What’s This Playlist All About? Following the release of her fifth album, Miss Anthropocene, dark-pop provocateur and AI enthusiast Grimes has declared “ethereal” an official music genre. While the word typically means “extremely delicate and light in a way that seems too perfect for this world,” Grimes describes her playlist a little differently: “We agree that there is a long lineage of auteur artists, often producing their own music and/or directing their own music videos. Oft with a heavy visual component and fantasy, sci-fi, or literary elements…” Either way you see it, there’s certainly an indefinable, maybe even otherworldly, softness coursing through this three-hour-plus playlist.

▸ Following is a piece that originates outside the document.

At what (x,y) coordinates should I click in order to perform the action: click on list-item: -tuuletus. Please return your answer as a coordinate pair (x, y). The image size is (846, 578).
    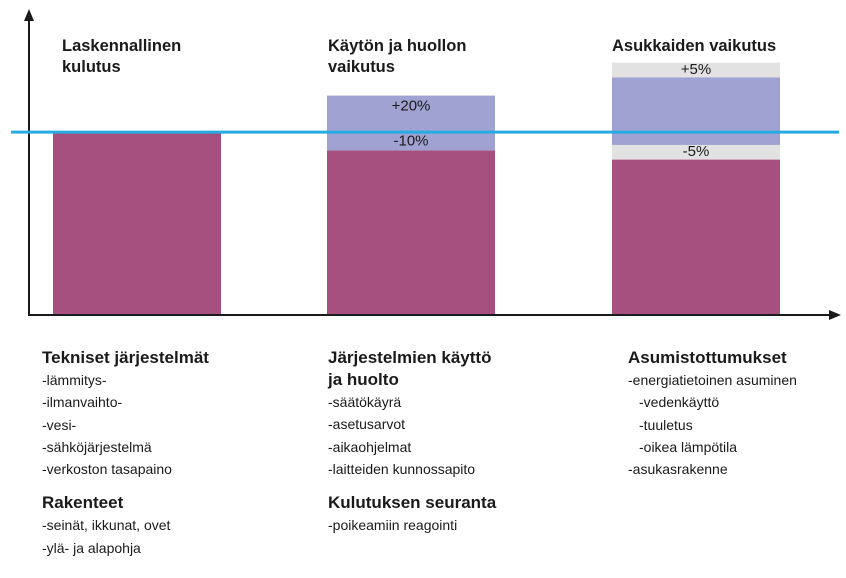
    Looking at the image, I should click on (666, 424).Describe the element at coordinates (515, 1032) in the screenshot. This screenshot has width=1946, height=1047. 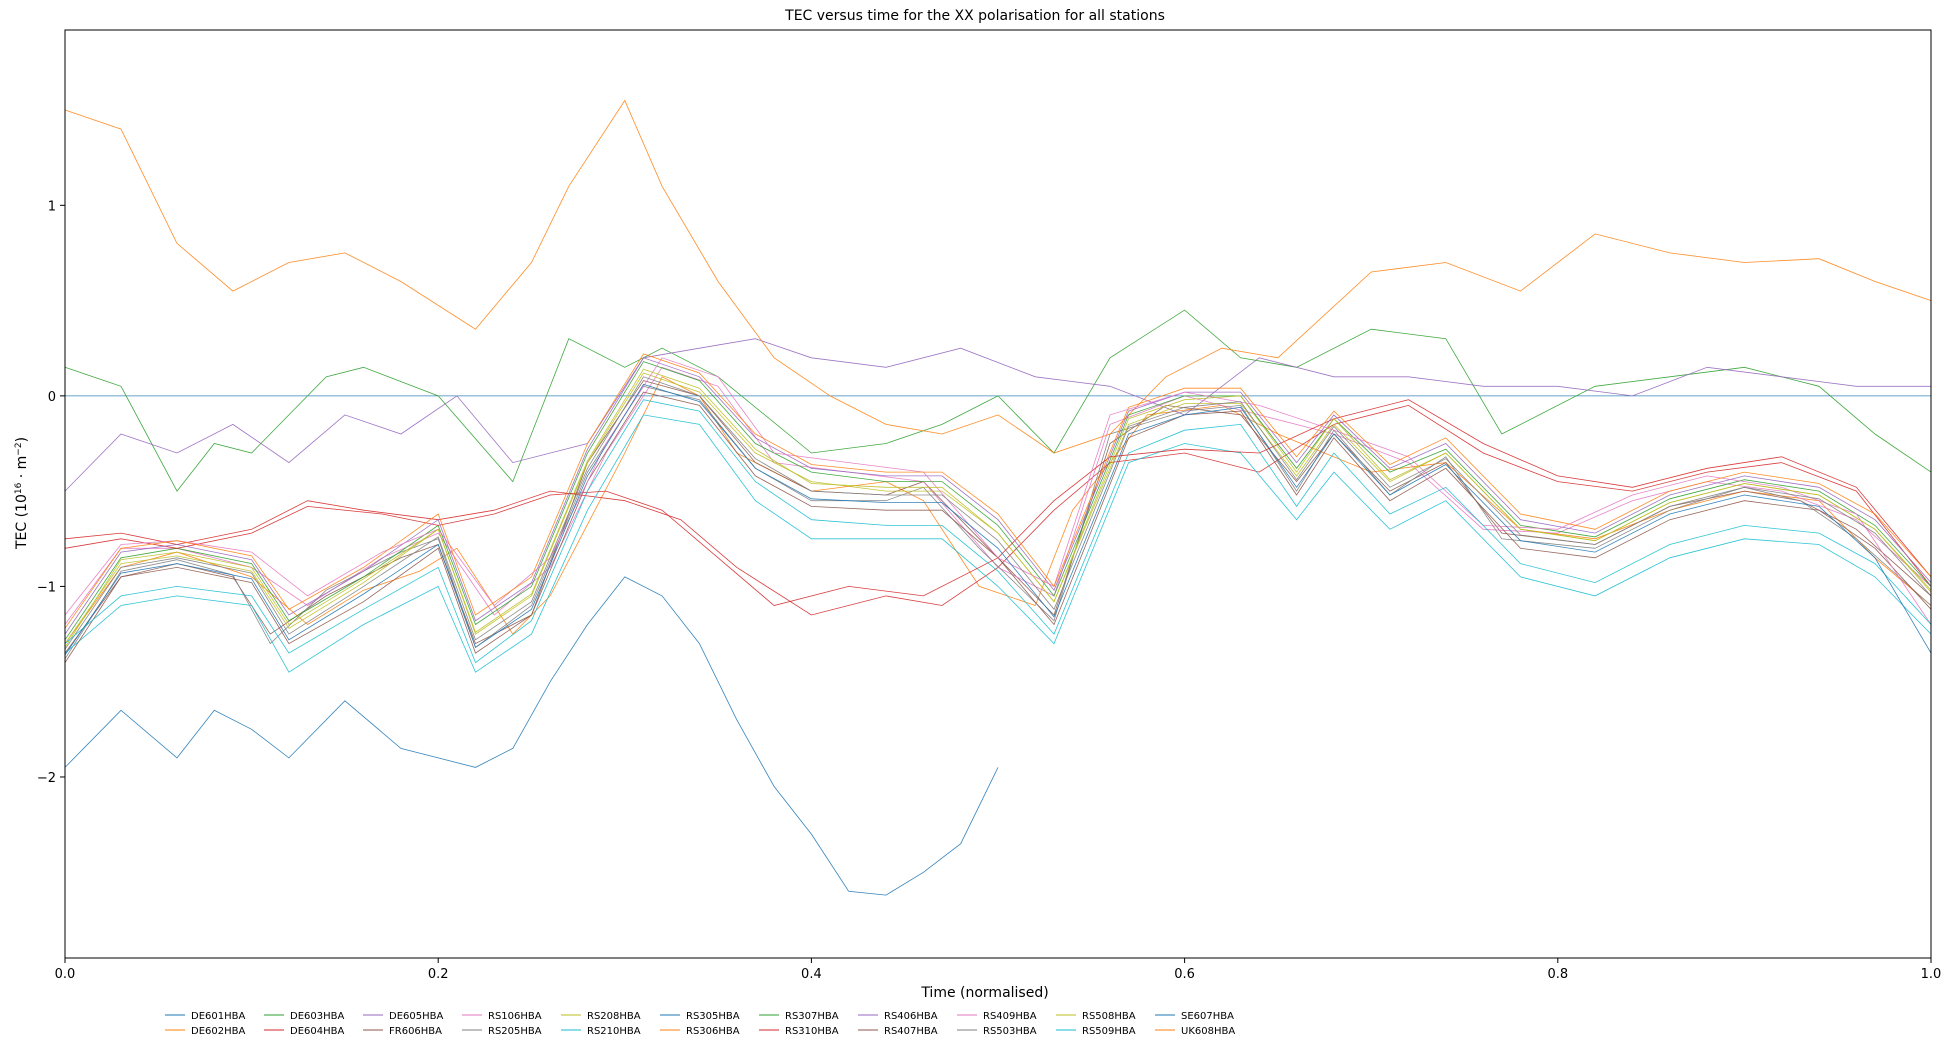
I see `legend-label: RS205HBA` at that location.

What You Get: A decades-spanning mix high on the energy of the Divine Feminine with sensual selections from “ethereal” legends like Cocteau Twins, Kate Bush, and Enya, plus woozy electro-soul dreams from newer artists FKA twigs and Lolo Zouaï, and spacey dance delights from Purity Ring and HANA, the latter of whom often collaborates with the playlist maker herself. Grimes’ own music is strategically placed amid this eccentric bunch, such as when her hazy, funereal hymn “Before the fever” seamlessly follows Burial’s surreal, fizzy fantasy “Come Down To Us.” And what would a sci-fi-inspired collection be without Vangelis’ Blade Runner classic “Rachel’s Song”?
Greatest Discovery: Jon Hopkins’ blissed-out journey through a mind-warping, body-numbing mix of ambient glow and frizzling beats on his 2018 track “Singularity.”
Most Ethereal of Them All: It seems that nothing—not even through all of our technological advances—can quite top the stunning elegance of Claude Debussy’s “Clair de Lune,” a beauty “too perfect for this world” that we earthlings may not even deserve anymore.